我嘲道:“可真知足。”她转而对着沈重卿道:“重卿哥哥,改日我带你去酒窖,爹爹珍藏了许多好酒。”

“好。”他应下,教得安好欢喜,她又道:“爹爹给我酿的女儿红,就埋在院里。也是等不到我成婚那日了,不如将它找来喝了吧。”沈重卿又云淡风轻应了声:“好。”安好嫣然一笑,眉若柳,明艳清丽。

沈重卿对我道:“回去吧。”我也好扶着他。

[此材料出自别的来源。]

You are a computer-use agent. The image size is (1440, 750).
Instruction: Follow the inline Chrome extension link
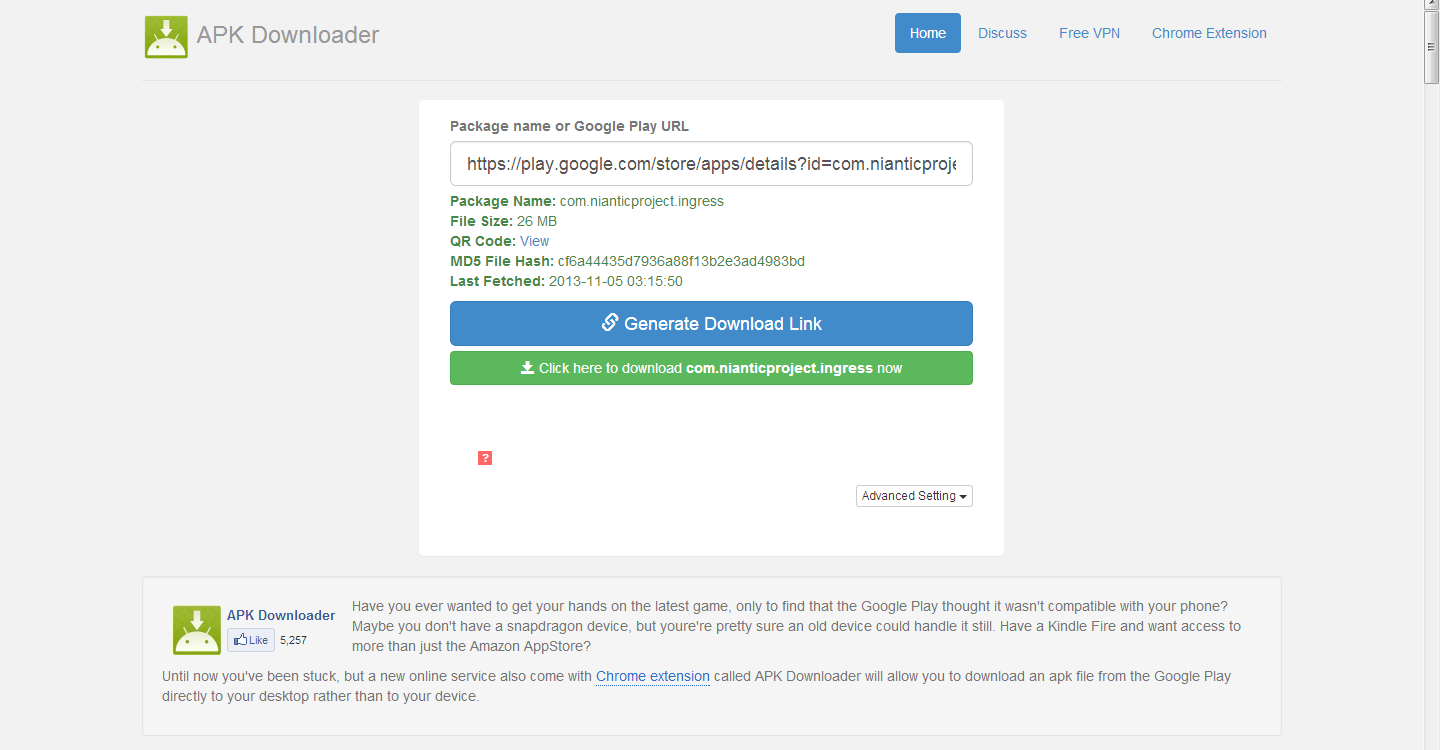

夜色凉如水,方才我打了个哆嗦,沈重卿有所察觉,把披风往我身上拉了些,不觉多冷了反倒是脸颊烧灼。这条路明明不足百步,却被我走得十里远。

回房后,辗转反侧却未得好眠,索性披件衣服出来散散。走至长廊,清风穿堂而过,寒意丝丝渗骨,我自觉裹紧衣裳。瞧见沈重卿房里还亮堂着,他也还未寝,我不好扰他,便自个倚在美人靠上,折了片枝上的新芽,捏在手里把玩。

我倏是抬头,梁上竟一团黑影,瞧着是安好这个小鬼,这会她可是醉了,我不厚道地嘲笑了一番,也未叫醒她,随她去了,正好落个清静。

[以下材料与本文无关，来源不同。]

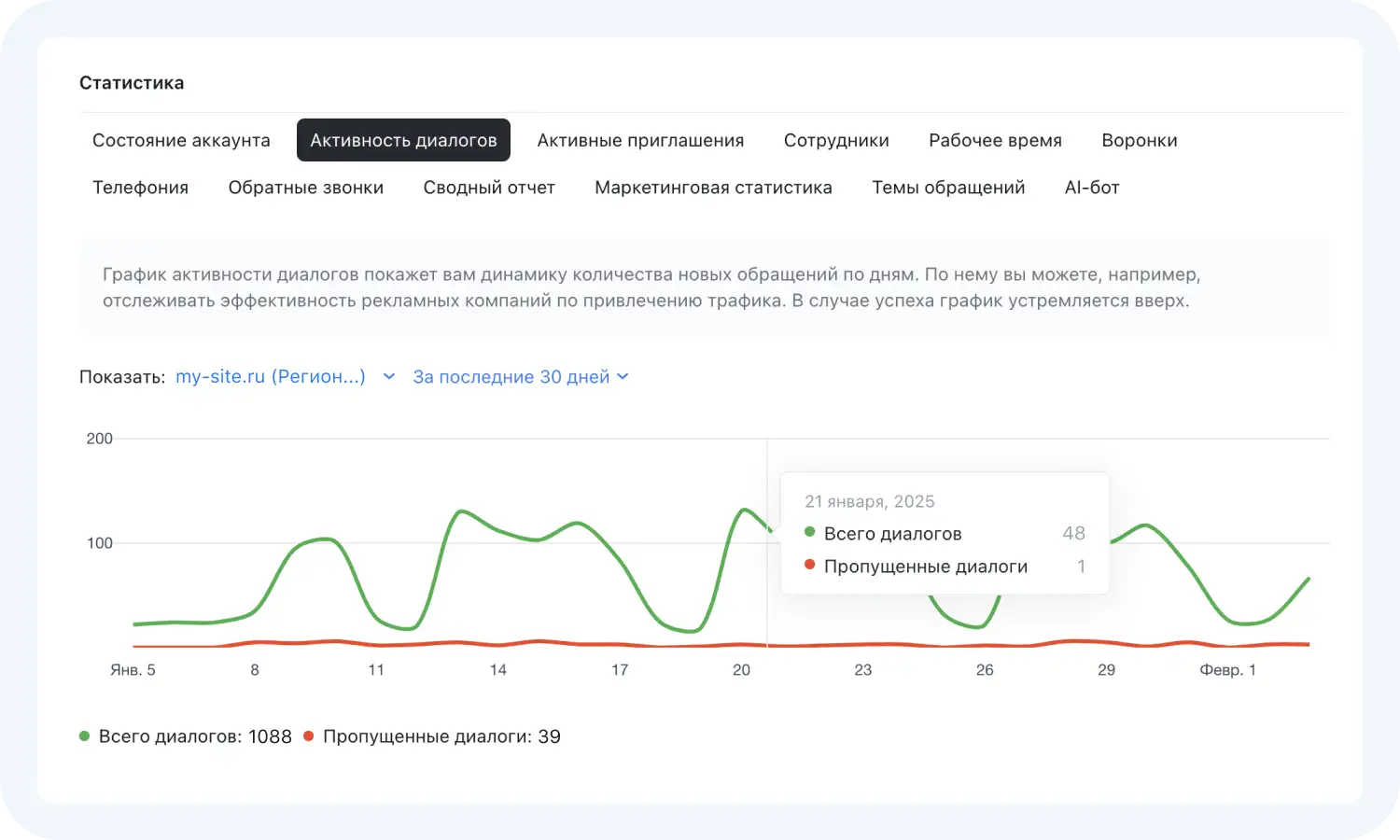
Task: Toggle the red Пропущенные диалоги legend dot
Action: click(309, 736)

桌上还摆着壶酒,我小斟一杯,温温过喉,暖暖入胃。忽阵清风卷起桃花香,方才想起今儿折的几枝梅,倒不如此时做些梅花糕。我瞧着梅花现还娇艳,一朵一朵采下。折腾了半个时辰,才蒸好了梅花糕。清香怡人,软糯甘甜,倒可以端些过去给沈重卿。

我端着糕点,循着他房间走去,愈近愈发心如擂鼓。仅十步时遥,房里的灯正巧灭了,心也随之沉了,他既歇下,我便不扰。索性,端着糕点回房。自个吃完,颇是撑了,饮了半壶茶,适才躺下睡了。(未完待续)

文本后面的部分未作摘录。